Let’s take some time to recap the IApp interface and look at what else is available on this interface. We’ll also look in more detail at app queries.
The IApp interface has a number of methods that can interact with your app. Some take app queries and interact with the controls that match the query, and others act on the app as a whole. Table 14.2 shows some of the general methods on this interface.
Method |
Description |
---|---|
Back | Navigates back using the iOS navigation bar or Android Back button. On Android, this uses the hardware Back button, so if the keyboard is showing, this will dismiss the keyboard rather than going back. If your screen has any text-input controls that would show the keyboard, you should dismiss the keyboard first. |
DismissKeyboard | Hides the keyboard if it’s visible. |
Repl | Shows the REPL. |
SetOrientationLandscape and SetOrientationPortrait | Changes the orientation of the device. |
Screenshot | Takes a screenshot (only works in Test Cloud unless the app is configured to allow local screenshots). |
Invoke | Invokes a backdoor method, allowing you to interact with hidden features in your app. You can read more about these in Xamarin’s documentation at http://mng.bz/MSXX. |
Table 14.3 shows some of the methods that take app queries.
You can read more about this interface and about how the different methods work in Xamarin’s documentation at http://mng.bz/J9co.
An app query defines the criteria used to find items in the visual tree. App queries have a fluent interface, with methods you call to define criteria that all return another app query instance, which you can then call another method on to build up more detailed criteria. Some of these methods are shown in table 14.4.
Method |
Description |
---|---|
Id | Finds controls that have an Android resource ID or iOS accessibility identifier set to the specified ID. |
Text | Finds controls that have text that matches the query, such as the text on labels, text boxes, or buttons. |
Marked | This is a combination of Id and Text, so finds anything that has an ID or text matching the given string. |
Button | The same as Marked, but only for buttons. |
Switch | The same as Marked, but only for switches. |
TextField | The same as Marked, but only for text fields. |
You can also query using strings instead of app query objects, and this is the same as using Marked. For example app.Tap("FooBar") is the same as app.Tap(c => c.Marked ("FooBar")).
App queries can also be used to find parents, children, and siblings, so they can be used to walk around the tree if necessary. You can find more information on building up app queries in the Xamarin documentation at http://mng.bz/kyx0.

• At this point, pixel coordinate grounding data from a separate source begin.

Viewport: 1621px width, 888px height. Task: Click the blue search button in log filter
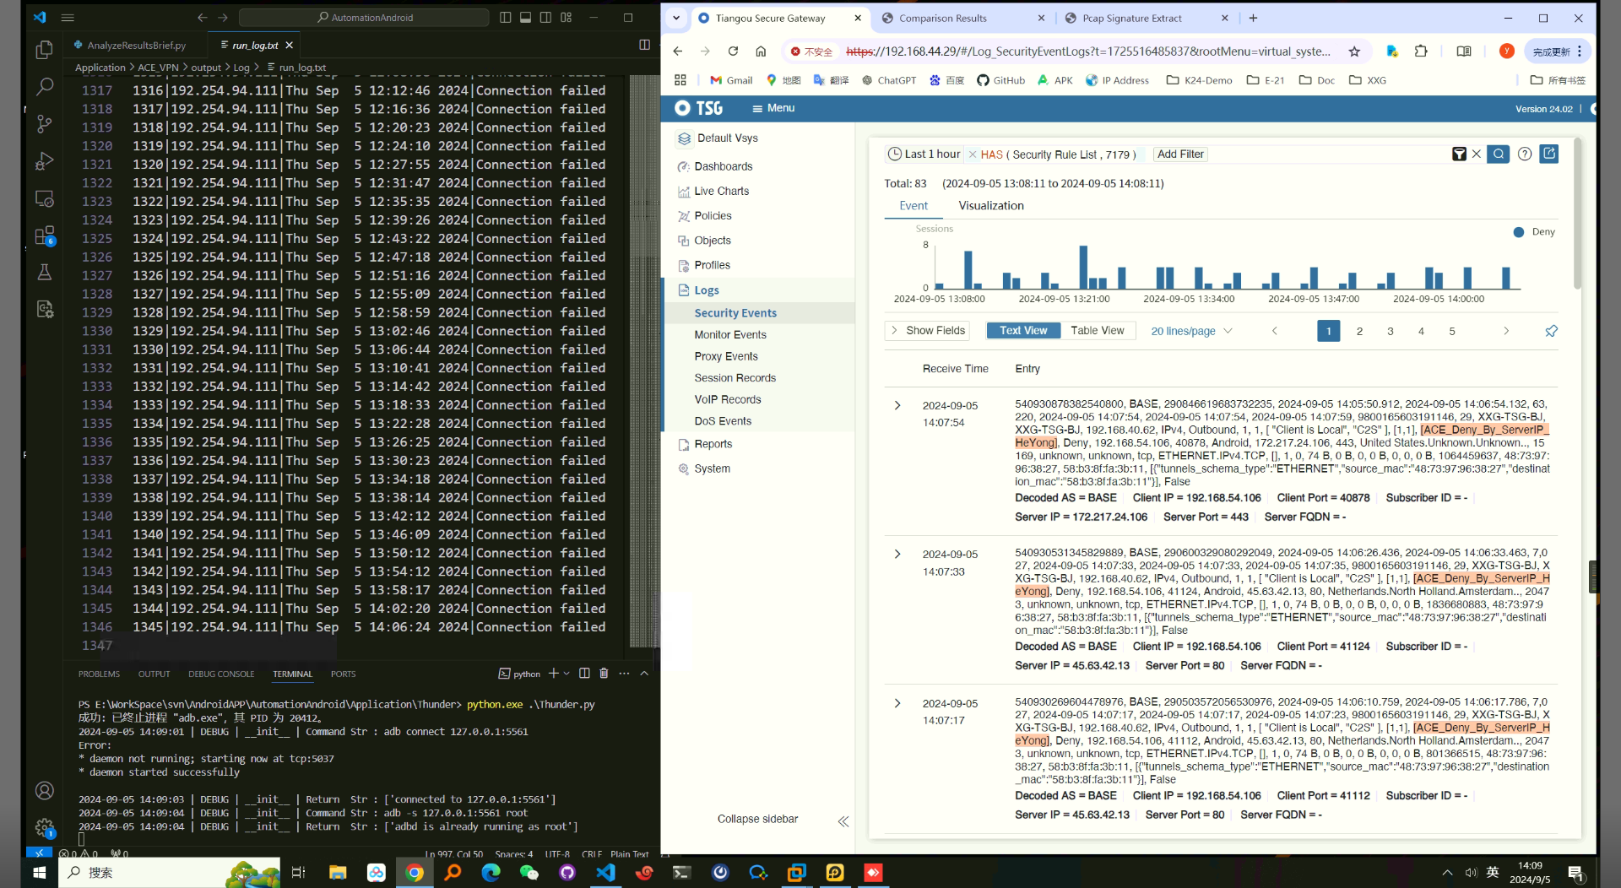[x=1498, y=154]
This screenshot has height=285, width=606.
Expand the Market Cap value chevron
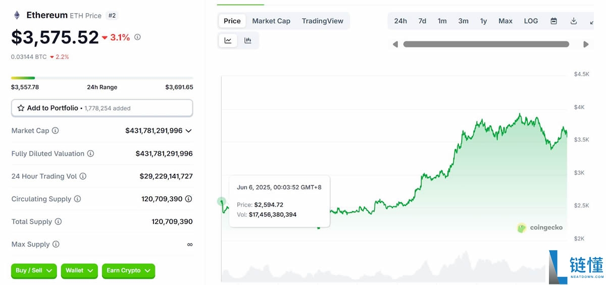[188, 131]
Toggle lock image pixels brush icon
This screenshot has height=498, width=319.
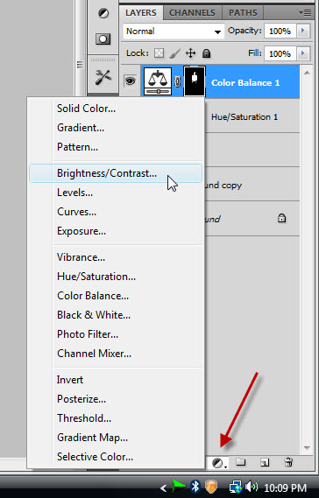coord(174,53)
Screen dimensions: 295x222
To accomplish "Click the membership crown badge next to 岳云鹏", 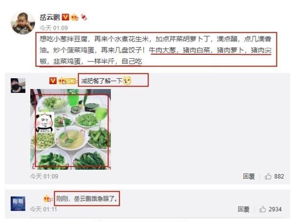I will coord(75,18).
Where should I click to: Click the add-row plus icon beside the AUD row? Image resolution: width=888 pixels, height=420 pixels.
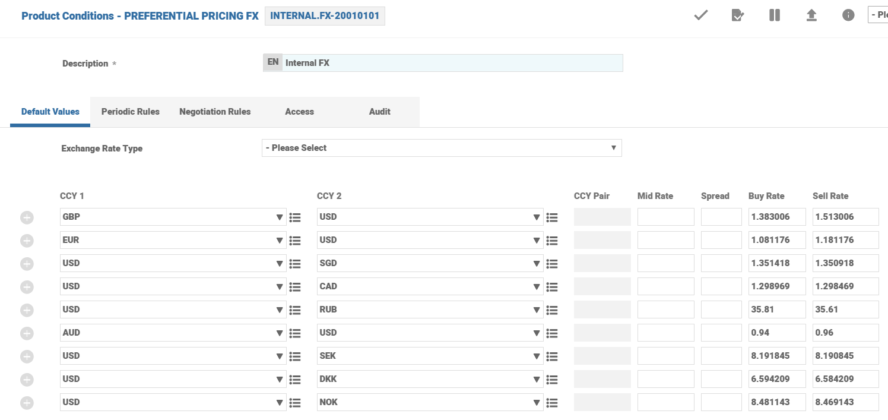point(27,333)
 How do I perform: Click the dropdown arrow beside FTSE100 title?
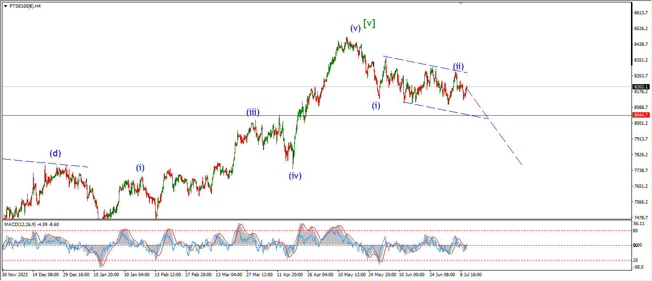(5, 6)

In this chapter I’ve only lightly touched on app queries and the capabilities of UITest. You can write some pretty advanced queries, including walking the visual tree based on parent, child, and sibling relationships and even invoking iOS or Android methods on controls and querying based on the results (such as finding all switches that are on). You can also expose methods inside your app (called backdoors) that you can call from the IApp instance, or invoke native methods on existing controls. This invoking of native methods can be useful when UI testing components that draw on the screen, such as chart or graphing controls—you can’t check what’s drawn using a UI test, but you can expose data through a native method that you can call and verify. You can read more about the capabilities of UITest in the Xamarin developer docs at http://mng.bz/cpM5.
Your app is now well tested and well on the way to being production-ready. In the next chapter we’ll look at setting up Visual Studio App Center to automatically build your apps, run your UI tests on a range of real devices in the cloud, and set up user analytics and crash reporting so that you can track how your users use the apps and what issues they have once you release them to your beta and production users.